The service, which will be developed by a subsidiary of the central bank, will directly compete with similar services offered by American companies like Amazon, Google and Microsoft.
The central bank is taking the similar approach as it has done with setting up ‘digital public infrastructure’ (DPI).
There the underlying technology is built by the government, and is later outsourced to the private sector for developing various applications.
The biometric identity programme Aadhaar and United Payments Interface (UPI) are key examples of DPI.
“Banks and financial entities are maintaining an ever-increasing volume of data. Many of them are utilising various public and private cloud facilities for this purpose. The Reserve Bank is working on establishing a cloud facility for the financial sector in India. The proposed facility would enhance the security, integrity and privacy of financial sector data,” RBI said in its statement on developmental and regulatory policies.
The facility will be set up and initially operated by the Indian Financial Technology & Allied Services (IFTAS), a wholly-owned subsidiary of RBI.
Eventually, the cloud facility will be transferred to a separate entity owned by the financial sector participants, the central bank said.

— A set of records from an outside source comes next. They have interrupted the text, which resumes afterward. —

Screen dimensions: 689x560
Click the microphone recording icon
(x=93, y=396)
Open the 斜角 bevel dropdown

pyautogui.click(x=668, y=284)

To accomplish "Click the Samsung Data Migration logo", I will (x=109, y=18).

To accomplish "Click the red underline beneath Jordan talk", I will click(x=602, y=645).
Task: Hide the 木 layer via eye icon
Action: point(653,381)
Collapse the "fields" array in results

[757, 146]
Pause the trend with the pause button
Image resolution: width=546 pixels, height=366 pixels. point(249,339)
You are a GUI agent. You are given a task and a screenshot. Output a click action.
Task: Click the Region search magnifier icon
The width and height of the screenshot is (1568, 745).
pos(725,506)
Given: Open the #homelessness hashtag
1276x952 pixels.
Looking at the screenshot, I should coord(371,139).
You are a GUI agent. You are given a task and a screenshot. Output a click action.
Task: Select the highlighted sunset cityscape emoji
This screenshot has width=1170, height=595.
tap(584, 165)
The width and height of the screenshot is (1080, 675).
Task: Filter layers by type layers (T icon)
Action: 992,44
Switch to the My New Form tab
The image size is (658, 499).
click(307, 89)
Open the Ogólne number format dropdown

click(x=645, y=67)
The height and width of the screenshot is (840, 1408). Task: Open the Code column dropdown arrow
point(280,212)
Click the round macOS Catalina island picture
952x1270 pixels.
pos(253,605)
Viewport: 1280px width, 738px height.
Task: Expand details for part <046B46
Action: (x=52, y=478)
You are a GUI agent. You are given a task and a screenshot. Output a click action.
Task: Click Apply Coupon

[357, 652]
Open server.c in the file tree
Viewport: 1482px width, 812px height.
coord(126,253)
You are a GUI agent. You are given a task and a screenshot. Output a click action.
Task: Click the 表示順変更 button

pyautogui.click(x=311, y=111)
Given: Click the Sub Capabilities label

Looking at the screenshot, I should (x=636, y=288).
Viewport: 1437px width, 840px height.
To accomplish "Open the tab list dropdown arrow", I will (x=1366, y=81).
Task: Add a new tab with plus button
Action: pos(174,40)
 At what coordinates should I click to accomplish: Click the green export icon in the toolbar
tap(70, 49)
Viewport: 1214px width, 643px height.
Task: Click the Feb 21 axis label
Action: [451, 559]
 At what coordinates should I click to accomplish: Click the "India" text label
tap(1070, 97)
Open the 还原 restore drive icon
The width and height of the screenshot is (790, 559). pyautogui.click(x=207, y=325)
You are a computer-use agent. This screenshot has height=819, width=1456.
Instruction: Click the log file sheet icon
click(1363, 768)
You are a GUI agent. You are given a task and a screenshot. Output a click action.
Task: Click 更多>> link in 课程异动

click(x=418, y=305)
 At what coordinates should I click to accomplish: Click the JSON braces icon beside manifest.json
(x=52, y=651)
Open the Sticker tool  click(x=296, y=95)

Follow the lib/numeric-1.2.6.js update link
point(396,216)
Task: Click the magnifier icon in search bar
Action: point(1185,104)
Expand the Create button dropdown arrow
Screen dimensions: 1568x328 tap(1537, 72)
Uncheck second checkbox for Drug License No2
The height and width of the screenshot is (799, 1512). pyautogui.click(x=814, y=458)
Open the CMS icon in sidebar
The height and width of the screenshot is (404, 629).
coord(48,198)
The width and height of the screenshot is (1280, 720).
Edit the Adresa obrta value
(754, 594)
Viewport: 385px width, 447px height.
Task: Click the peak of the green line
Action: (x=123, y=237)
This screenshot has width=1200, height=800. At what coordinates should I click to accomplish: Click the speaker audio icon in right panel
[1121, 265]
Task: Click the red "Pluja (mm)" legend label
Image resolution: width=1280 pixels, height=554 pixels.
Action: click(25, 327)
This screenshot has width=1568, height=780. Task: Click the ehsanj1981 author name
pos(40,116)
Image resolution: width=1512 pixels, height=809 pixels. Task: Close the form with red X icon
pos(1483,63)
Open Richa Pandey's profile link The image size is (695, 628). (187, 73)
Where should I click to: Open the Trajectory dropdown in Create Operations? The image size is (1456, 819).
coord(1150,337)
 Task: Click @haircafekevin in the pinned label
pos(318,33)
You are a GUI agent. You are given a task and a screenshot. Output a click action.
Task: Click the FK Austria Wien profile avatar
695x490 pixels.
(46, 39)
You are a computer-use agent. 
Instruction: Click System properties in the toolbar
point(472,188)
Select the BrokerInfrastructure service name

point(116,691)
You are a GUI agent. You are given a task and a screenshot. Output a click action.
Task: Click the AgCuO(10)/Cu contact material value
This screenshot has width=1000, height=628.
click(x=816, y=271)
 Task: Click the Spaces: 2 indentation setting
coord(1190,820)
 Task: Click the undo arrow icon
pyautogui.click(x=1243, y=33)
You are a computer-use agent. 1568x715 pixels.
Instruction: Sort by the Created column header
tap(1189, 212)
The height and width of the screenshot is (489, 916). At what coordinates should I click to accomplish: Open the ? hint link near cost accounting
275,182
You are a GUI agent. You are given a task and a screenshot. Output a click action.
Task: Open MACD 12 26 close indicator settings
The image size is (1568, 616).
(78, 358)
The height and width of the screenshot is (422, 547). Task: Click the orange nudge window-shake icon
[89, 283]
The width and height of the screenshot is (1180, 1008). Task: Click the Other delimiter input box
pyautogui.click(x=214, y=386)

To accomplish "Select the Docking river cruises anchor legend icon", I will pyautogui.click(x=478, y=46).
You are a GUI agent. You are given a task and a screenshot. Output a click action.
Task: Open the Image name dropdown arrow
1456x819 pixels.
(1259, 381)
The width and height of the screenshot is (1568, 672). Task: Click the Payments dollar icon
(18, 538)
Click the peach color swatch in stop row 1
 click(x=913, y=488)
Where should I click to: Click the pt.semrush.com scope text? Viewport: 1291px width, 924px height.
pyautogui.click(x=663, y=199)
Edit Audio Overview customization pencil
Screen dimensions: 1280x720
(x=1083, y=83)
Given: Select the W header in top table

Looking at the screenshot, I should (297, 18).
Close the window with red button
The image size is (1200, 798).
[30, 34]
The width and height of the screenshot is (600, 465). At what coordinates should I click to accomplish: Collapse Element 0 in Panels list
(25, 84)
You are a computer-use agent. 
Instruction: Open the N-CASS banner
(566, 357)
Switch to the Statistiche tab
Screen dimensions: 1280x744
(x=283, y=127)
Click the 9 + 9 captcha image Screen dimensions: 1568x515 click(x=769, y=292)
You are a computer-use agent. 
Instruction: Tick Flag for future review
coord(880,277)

The service is intended to be rolled out in a calibrated fashion in the medium term.
While details about the cloud service, especially around its adoption, are yet to be released, the fintech industry is looking forward to whether the central bank would require companies to switch to its cloud offering.
The regulator already has an exhaustive set of norms of localisation of data, and many in the industry believe that the cloud service could take those norms a step further.